Blog da Liz de Sá Cavalcante

Útero

O útero seco é amor. O amor, a verdade. Útero mata, não há de nascer. Há a glória de morrer quando o engano de ser se torna certeza. É morrer. O que nasce e é imortal é a escuridão que desafunda o corpo da luz. Nem a morte é eterna. Sorrir é o fim. Fim sou eu em ti. Fim é o luto da saudade. Tudo é eternamente vivo pela ausência. Não é pela ausência do corpo, alma de mim, do nada. É como saber viver na desigualdade de ser mais do que da vida. E a vida brilhar, ser mais que eu em seu amor. Morrer é alívio, é cavar o corpo da alma. O inesquecível é uma forma de esquecer para tudo ser inesquecível.
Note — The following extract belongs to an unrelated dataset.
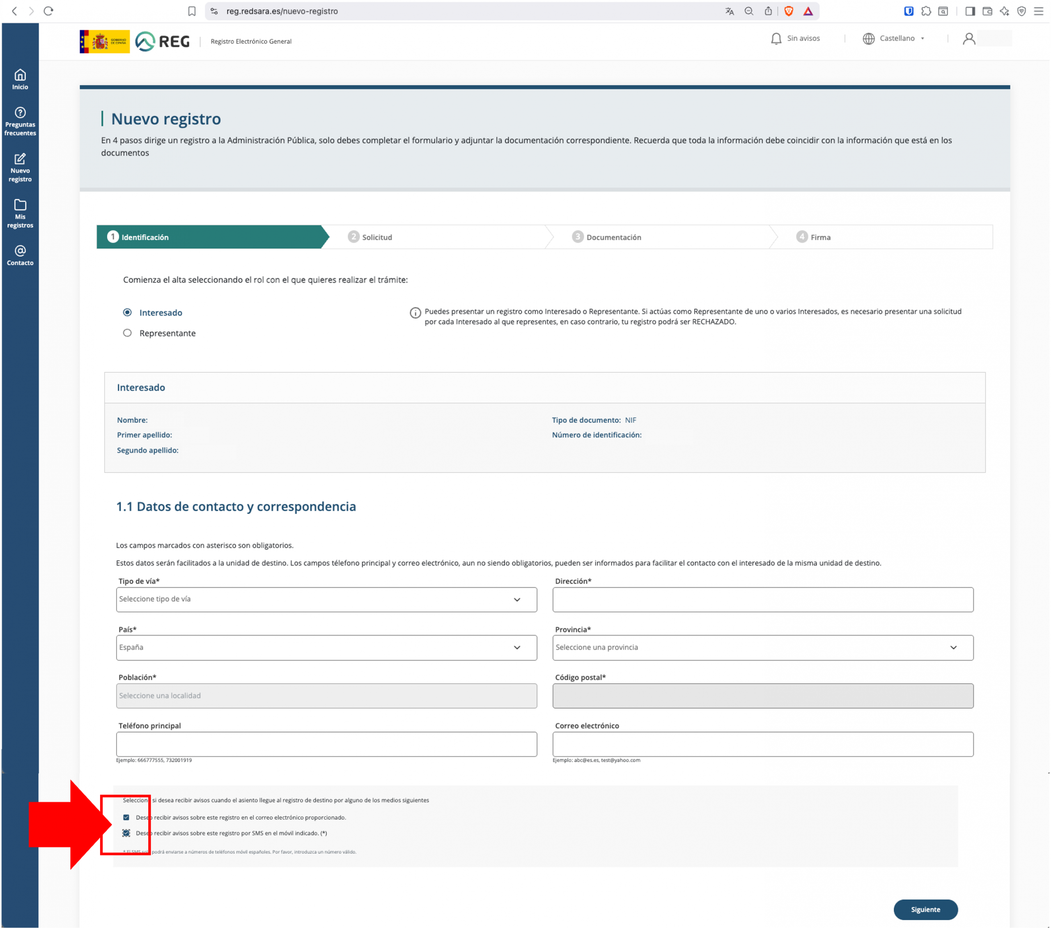Click the browser reload page icon
1051x928 pixels.
(x=48, y=11)
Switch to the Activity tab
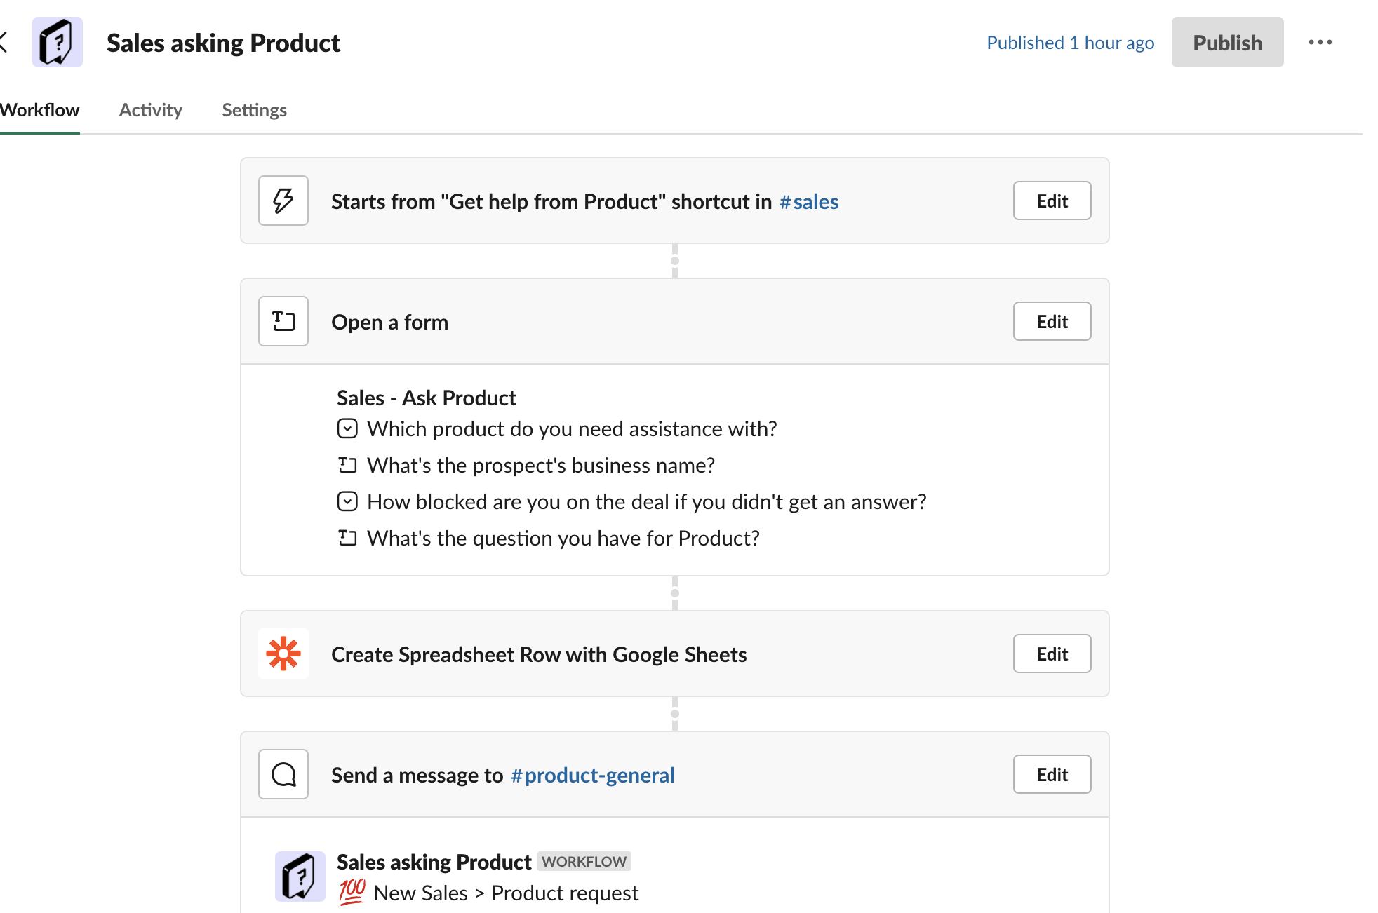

Orgulho é viver. A alegria é a falta de vontade. Eu não decidi ser, mas sou entre parênteses. Nada salva a alma dos passos do silêncio. O vulto do nada é meu ser nos meus passos. O agora é a alma do passado. O coração trincado no chão. Sonhos evitam devaneios. Ser é um devaneio infinito. Flores expandem a vida nos meus olhos. Último adeus é o primeiro adeus. Não há sombra no adeus. O adeus é um corpo que não morre, morre na dor. A alegria é o espírito de Deus. Ressuscitar a morte no desejo de ser feliz. O  amor não espera nascer o ser. Ele o ama antes de nascer. O útero é o nada de costas para não sentir o desnascer. Sinto o desnascer no amanhecer. Sonhar é nascer em tudo. Sou um instrumento da morte no amor. Chorar o riso que ninguém chora. O ventre da morte chora o riso.